LIMAN: No, I have it. The first season is like a big, long movie and I, for sure, have it. The reality is that, within television, there’s an environment that’s more open to pushing boundaries. In movies, I’ve always been the contrarian or the outlier. In television, using a sexual assault as the inciting incident would probably be something that might not fly in a movie. In TV, Lauren LeFranc, who came on as the showrunner, took that from my pilot and showed me how much further and deeper we could go with that. Because I love my cast and I love Lauren, what’s come out of the first season has way exceeded my wildest hopes for it.
Maddie Hasson is so great, as your lead. How was the process of deciding who you wanted to put at the center of this?

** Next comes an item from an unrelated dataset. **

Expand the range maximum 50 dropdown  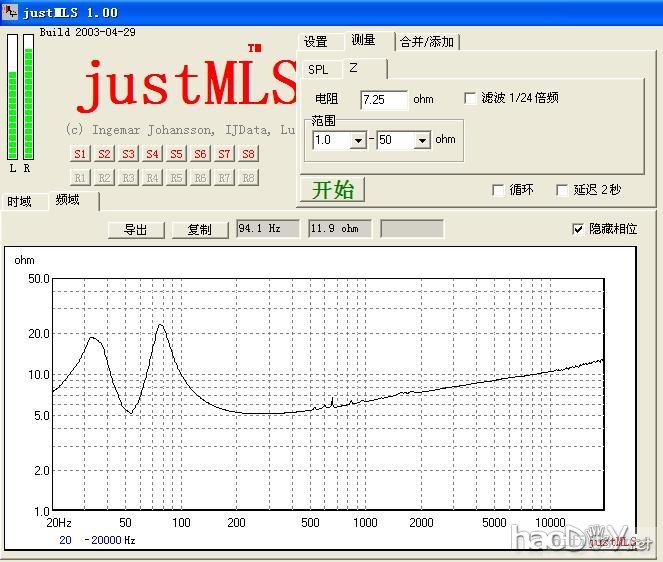pyautogui.click(x=421, y=141)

LIMAN: Maddie may not even know this, but she wasn’t my first choice. I had a different idea for the character that was going to be at the heart of the show. We met a few actresses and one of them, who was not Maddie, really could be that other character. But then, Maddie came in and we were like, “Oh, my god, she’s a huge star, but I just don’t see her playing the character that we have in mind for the lead of the show.” This other person, who wasn’t as good an actress and didn’t have as much pop as Maddie has, made more sense for that kind of character. It was a very different character. And then, there was a deal problem with that other actress. My producing partner, Dave Bartis, said to me, “Well, what about Maddie?” I was like, “I told you before, I love Maddie, but if we cast Maddie, we’d have to change Henry to be this, this, and this, for her to play that part.” And Dave was like, “Well, that sounds pretty great to me. Why don’t we make Henry like that?” And I thought, “Yeah, why don’t we do that?”

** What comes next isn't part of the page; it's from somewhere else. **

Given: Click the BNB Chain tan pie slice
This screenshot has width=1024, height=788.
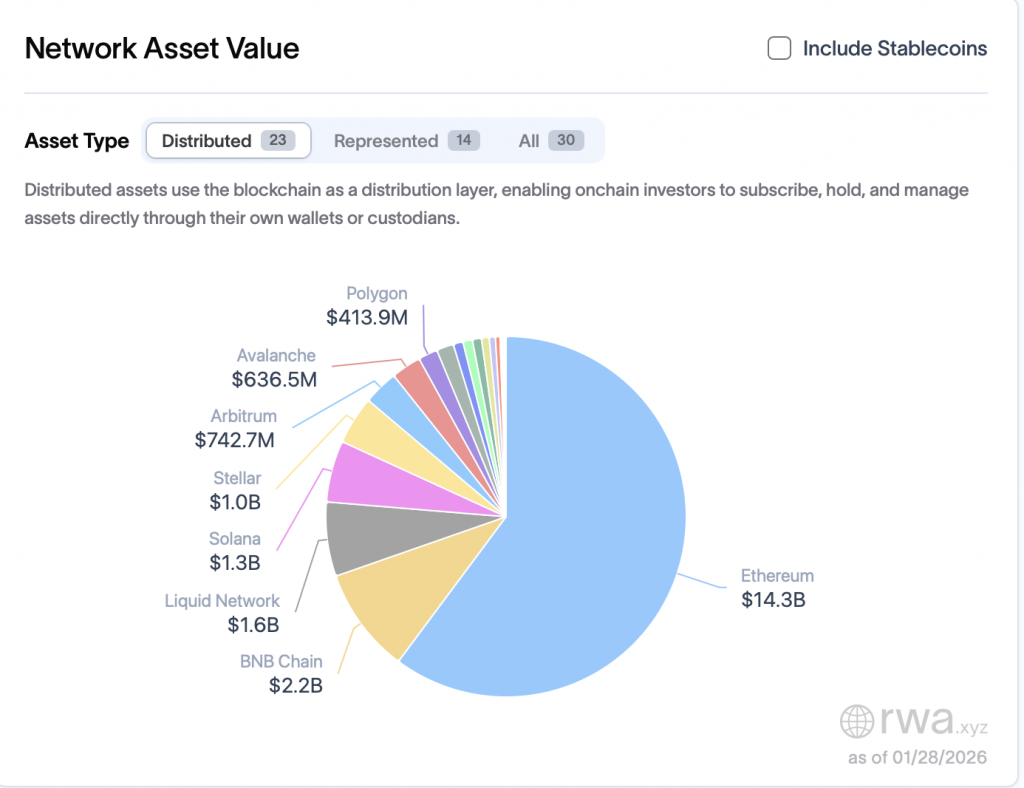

So, we actually cast Maddie, and then wrote the part for her, just because she so impressed us in her audition. She just had the thing. Part of what I love about TV is that it’s so actor and character driven. When you find somebody like Maddie, and you have a character that you custom tailor for her, it’s magical. I’ve always believed in workshopping my parts for the actors that play them. When people look at Mr. & Mrs. Smith and they hear that it was originally Nicole Kidman and not Angelina Jolie in there, they say, “Oh, you got really lucky that it fell apart with Nicole Kidman because it’s hard to imagine her playing the part as well as Angie played it.” And I’m like, “Well, it would have been a different part. Had I made that movie, you would have been saying to me, ‘I can’t believe you ever considered Angelina Jolie for that part.’” I feel like a key part of my job is to tailor the character, so that the actors can hit then out of the park.
Are you hoping to do the Edge of Tomorrow sequels as your next movie?
LIMAN: We have an amazing story, and we’re just figuring out if it’s actually feasible to do.
When will you know?
LIMAN: I’m hoping we’ll know soon. I think we’ll know very soon, if we can do it or not.